# Exercise
Copy each of the items below word for word, keeping every line intact.
----------------
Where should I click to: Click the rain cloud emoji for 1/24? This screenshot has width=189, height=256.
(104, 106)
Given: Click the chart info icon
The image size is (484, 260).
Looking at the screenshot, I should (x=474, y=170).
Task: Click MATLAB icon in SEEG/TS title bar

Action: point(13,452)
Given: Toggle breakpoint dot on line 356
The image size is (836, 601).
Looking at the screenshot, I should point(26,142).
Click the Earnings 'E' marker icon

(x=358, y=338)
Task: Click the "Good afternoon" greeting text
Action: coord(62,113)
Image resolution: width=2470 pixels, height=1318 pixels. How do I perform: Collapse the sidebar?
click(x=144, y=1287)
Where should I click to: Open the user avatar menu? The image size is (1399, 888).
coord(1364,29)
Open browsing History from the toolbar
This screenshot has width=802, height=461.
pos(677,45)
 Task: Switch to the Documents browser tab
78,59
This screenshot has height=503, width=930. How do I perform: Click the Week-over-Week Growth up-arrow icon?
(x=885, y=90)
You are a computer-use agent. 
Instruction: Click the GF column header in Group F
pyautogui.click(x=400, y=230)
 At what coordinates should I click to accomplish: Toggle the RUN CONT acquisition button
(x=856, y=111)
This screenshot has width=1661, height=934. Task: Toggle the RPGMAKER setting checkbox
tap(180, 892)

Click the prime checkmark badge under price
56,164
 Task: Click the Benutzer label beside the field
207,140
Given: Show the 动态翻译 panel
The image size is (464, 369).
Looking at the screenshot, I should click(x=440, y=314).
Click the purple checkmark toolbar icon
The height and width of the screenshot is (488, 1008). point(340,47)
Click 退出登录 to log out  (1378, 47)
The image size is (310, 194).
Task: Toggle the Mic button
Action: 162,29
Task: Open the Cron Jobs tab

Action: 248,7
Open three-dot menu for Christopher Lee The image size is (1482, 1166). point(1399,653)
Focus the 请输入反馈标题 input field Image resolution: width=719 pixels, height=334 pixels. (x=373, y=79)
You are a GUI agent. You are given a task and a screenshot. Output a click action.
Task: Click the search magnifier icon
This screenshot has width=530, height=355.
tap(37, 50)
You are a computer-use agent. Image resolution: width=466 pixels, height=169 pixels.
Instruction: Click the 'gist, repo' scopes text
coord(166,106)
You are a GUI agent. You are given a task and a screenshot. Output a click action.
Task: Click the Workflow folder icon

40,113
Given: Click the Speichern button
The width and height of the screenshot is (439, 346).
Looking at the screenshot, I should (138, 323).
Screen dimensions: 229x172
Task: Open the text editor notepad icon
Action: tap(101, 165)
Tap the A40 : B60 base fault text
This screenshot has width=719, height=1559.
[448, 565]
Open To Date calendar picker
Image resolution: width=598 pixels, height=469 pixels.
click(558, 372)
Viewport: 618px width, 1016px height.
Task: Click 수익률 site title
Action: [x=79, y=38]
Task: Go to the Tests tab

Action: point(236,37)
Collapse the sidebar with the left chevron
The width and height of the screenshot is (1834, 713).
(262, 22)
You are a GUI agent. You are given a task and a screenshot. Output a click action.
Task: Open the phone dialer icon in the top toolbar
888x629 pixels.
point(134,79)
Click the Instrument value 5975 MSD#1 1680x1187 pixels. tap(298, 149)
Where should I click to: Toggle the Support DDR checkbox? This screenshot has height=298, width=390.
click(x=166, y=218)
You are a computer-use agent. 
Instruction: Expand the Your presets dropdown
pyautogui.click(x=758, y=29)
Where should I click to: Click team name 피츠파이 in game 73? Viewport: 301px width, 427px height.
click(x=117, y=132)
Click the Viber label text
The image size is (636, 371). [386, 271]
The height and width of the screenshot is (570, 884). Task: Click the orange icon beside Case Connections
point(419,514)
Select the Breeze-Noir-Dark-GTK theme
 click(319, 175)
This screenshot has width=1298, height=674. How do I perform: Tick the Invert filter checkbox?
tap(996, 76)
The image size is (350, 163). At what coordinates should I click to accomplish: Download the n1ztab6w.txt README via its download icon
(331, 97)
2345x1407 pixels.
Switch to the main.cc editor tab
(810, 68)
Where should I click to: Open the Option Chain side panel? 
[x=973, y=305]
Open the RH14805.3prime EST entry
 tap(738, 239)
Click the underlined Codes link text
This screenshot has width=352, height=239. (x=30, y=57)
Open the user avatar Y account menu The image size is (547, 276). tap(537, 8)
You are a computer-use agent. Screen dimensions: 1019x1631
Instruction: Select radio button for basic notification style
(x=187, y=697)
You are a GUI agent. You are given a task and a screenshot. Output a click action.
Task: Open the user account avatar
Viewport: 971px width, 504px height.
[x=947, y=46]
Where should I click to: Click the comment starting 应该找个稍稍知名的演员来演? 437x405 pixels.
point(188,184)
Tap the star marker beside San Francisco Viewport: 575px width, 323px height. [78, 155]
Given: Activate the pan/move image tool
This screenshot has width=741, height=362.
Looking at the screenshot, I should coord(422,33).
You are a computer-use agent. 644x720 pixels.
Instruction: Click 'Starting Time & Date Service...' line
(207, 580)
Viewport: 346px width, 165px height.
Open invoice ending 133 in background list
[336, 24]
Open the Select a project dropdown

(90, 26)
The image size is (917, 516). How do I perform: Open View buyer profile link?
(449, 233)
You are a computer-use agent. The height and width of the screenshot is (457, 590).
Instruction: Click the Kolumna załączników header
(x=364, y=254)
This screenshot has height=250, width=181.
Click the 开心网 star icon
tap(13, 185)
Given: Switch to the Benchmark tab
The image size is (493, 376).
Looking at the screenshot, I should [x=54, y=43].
----------------
# Written solution
Where should I click to: Click the rain cloud emoji for 1/24? This screenshot has width=189, height=256.
(104, 106)
Given: Click the chart info icon
The image size is (484, 260).
Looking at the screenshot, I should (x=474, y=170).
Task: Click MATLAB icon in SEEG/TS title bar

Action: point(13,452)
Given: Toggle breakpoint dot on line 356
The image size is (836, 601).
Looking at the screenshot, I should point(26,142).
Click the Earnings 'E' marker icon

(x=358, y=338)
Task: Click the "Good afternoon" greeting text
Action: coord(62,113)
Image resolution: width=2470 pixels, height=1318 pixels. How do I perform: Collapse the sidebar?
click(x=144, y=1287)
Where should I click to: Open the user avatar menu? The image size is (1399, 888).
coord(1364,29)
Open browsing History from the toolbar
This screenshot has width=802, height=461.
pos(677,45)
 Task: Switch to the Documents browser tab
78,59
This screenshot has height=503, width=930. How do I perform: Click the Week-over-Week Growth up-arrow icon?
(x=885, y=90)
You are a computer-use agent. 
Instruction: Click the GF column header in Group F
pyautogui.click(x=400, y=230)
 At what coordinates should I click to accomplish: Toggle the RUN CONT acquisition button
(x=856, y=111)
This screenshot has width=1661, height=934. Task: Toggle the RPGMAKER setting checkbox
tap(180, 892)

Click the prime checkmark badge under price
56,164
 Task: Click the Benutzer label beside the field
207,140
Given: Show the 动态翻译 panel
The image size is (464, 369).
Looking at the screenshot, I should click(x=440, y=314).
Click the purple checkmark toolbar icon
The height and width of the screenshot is (488, 1008). point(340,47)
Click 退出登录 to log out  (1378, 47)
The image size is (310, 194).
Task: Toggle the Mic button
Action: 162,29
Task: Open the Cron Jobs tab

Action: 248,7
Open three-dot menu for Christopher Lee The image size is (1482, 1166). point(1399,653)
Focus the 请输入反馈标题 input field Image resolution: width=719 pixels, height=334 pixels. (x=373, y=79)
You are a GUI agent. You are given a task and a screenshot. Output a click action.
Task: Click the search magnifier icon
This screenshot has width=530, height=355.
tap(37, 50)
You are a computer-use agent. Image resolution: width=466 pixels, height=169 pixels.
Instruction: Click the 'gist, repo' scopes text
coord(166,106)
You are a GUI agent. You are given a task and a screenshot. Output a click action.
Task: Click the Workflow folder icon

40,113
Given: Click the Speichern button
The width and height of the screenshot is (439, 346).
Looking at the screenshot, I should (138, 323).
Screen dimensions: 229x172
Task: Open the text editor notepad icon
Action: tap(101, 165)
Tap the A40 : B60 base fault text
This screenshot has width=719, height=1559.
[448, 565]
Open To Date calendar picker
Image resolution: width=598 pixels, height=469 pixels.
click(558, 372)
Viewport: 618px width, 1016px height.
Task: Click 수익률 site title
Action: [x=79, y=38]
Task: Go to the Tests tab

Action: point(236,37)
Collapse the sidebar with the left chevron
The width and height of the screenshot is (1834, 713).
(262, 22)
You are a GUI agent. You are given a task and a screenshot. Output a click action.
Task: Open the phone dialer icon in the top toolbar
888x629 pixels.
point(134,79)
Click the Instrument value 5975 MSD#1 1680x1187 pixels. tap(298, 149)
Where should I click to: Toggle the Support DDR checkbox? This screenshot has height=298, width=390.
click(x=166, y=218)
You are a computer-use agent. 
Instruction: Expand the Your presets dropdown
pyautogui.click(x=758, y=29)
Where should I click to: Click team name 피츠파이 in game 73? Viewport: 301px width, 427px height.
click(x=117, y=132)
Click the Viber label text
The image size is (636, 371). [386, 271]
The height and width of the screenshot is (570, 884). Task: Click the orange icon beside Case Connections
point(419,514)
Select the Breeze-Noir-Dark-GTK theme
 click(319, 175)
This screenshot has width=1298, height=674. How do I perform: Tick the Invert filter checkbox?
tap(996, 76)
The image size is (350, 163). At what coordinates should I click to accomplish: Download the n1ztab6w.txt README via its download icon
(331, 97)
2345x1407 pixels.
Switch to the main.cc editor tab
(810, 68)
Where should I click to: Open the Option Chain side panel? 
[x=973, y=305]
Open the RH14805.3prime EST entry
 tap(738, 239)
Click the underlined Codes link text
This screenshot has width=352, height=239. (x=30, y=57)
Open the user avatar Y account menu The image size is (547, 276). tap(537, 8)
You are a computer-use agent. Screen dimensions: 1019x1631
Instruction: Select radio button for basic notification style
(x=187, y=697)
You are a GUI agent. You are given a task and a screenshot. Output a click action.
Task: Open the user account avatar
Viewport: 971px width, 504px height.
[x=947, y=46]
Where should I click to: Click the comment starting 应该找个稍稍知名的演员来演? 437x405 pixels.
point(188,184)
Tap the star marker beside San Francisco Viewport: 575px width, 323px height. [78, 155]
Given: Activate the pan/move image tool
This screenshot has width=741, height=362.
Looking at the screenshot, I should coord(422,33).
You are a computer-use agent. 644x720 pixels.
Instruction: Click 'Starting Time & Date Service...' line
(207, 580)
Viewport: 346px width, 165px height.
Open invoice ending 133 in background list
[336, 24]
Open the Select a project dropdown

(90, 26)
The image size is (917, 516). How do I perform: Open View buyer profile link?
(449, 233)
You are a computer-use agent. The height and width of the screenshot is (457, 590).
Instruction: Click the Kolumna załączników header
(x=364, y=254)
This screenshot has height=250, width=181.
Click the 开心网 star icon
tap(13, 185)
Given: Switch to the Benchmark tab
The image size is (493, 376).
Looking at the screenshot, I should [x=54, y=43].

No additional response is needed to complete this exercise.